Dubai International Airport handled 86.4 million passengers in 2019, making it the world’s busiest airport for international travel yet again.
For the next two weeks – and possibly longer – it will see no commercial passengers at all.
The final flights departed the airport on Tuesday evening, with midnight marking the beginning of a 14-day flight ban into and out of the United Arab Emirates aimed at curbing the spread of the coronavirus.
Dubai’s other airport, Al Maktoum International Airport, has also closed.
The UAE has recorded 248 coronavirus cases so far, Arab News reports.
The country’s beaches, pools, park, gyms, restaurants and many sprawling malls are also being shuttered.
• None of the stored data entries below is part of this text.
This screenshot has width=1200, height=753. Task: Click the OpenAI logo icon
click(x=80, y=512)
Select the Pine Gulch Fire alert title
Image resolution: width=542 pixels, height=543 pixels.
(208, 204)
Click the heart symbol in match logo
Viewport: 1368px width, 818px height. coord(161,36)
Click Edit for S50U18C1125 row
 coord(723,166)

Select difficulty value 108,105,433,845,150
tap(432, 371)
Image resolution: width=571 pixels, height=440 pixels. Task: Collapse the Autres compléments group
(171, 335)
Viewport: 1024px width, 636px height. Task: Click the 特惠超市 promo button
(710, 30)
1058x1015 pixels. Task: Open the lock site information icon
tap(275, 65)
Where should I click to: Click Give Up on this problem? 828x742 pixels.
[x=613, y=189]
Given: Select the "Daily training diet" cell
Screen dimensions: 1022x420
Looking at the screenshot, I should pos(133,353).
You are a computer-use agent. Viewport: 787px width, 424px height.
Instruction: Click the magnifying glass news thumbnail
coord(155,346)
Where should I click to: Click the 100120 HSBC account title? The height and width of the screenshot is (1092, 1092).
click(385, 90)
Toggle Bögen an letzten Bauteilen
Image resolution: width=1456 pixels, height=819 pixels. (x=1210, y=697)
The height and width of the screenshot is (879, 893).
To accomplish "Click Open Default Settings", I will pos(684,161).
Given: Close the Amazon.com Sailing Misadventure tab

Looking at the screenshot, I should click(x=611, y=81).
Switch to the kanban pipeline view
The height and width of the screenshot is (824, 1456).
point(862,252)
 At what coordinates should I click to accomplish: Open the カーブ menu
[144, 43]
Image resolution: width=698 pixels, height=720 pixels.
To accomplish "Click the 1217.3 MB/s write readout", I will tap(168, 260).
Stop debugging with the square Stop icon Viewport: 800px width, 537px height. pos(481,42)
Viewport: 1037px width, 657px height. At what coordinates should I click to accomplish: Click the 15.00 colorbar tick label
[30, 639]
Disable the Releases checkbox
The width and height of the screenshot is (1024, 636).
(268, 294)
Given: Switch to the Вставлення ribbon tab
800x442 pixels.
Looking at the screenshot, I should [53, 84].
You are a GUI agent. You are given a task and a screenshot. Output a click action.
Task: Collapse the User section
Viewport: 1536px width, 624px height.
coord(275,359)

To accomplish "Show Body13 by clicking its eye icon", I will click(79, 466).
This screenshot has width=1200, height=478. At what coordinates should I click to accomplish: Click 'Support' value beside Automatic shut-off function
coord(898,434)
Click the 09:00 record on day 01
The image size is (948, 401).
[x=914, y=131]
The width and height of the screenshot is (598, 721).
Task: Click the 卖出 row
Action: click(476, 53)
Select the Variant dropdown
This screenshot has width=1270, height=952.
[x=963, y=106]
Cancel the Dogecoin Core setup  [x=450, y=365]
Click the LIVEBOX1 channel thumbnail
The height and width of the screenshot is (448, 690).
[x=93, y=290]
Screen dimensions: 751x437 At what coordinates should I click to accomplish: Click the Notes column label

Its immigration authority has said it will not penalise those who overstay visas if they are trapped following the flight ban.
Dubai International, which marks its 60th anniversary this year, will continue to operate cargo flights.
It also says it will see some “emergency evacuation flights”, though there is little clarity for many passengers stranded in the UAE and other countries about how to get home.
The UAE flight ban was announced on Monday, sparking a scramble for the final tickets through the country’s hub airports.
Half of the passengers travelling through Dubai International each year use it as a transit stop.
And with other hubs such as Singapore Changi, Hong Kong International and Istanbul Airport also banning or severely restricting transit traffic, travellers far from home have found their options quickly drying up.
Abu Dhabi-based Etihad has also suspended all operations for 14 days, with its last flights departing even earlier on Tuesday.
The UK Foreign Office has said it will help to arrange rescue flights for people stuck overseas, and is in negotiations with the Singaporean government about using Changi as a stopover.
Anyone in an emergency should attempt to contact their nearest embassy.
In the UK, airports such as Heathrow are looking at how to remain open while putting staff on unpaid leave, closing shops and restaurants and shutting up public spaces.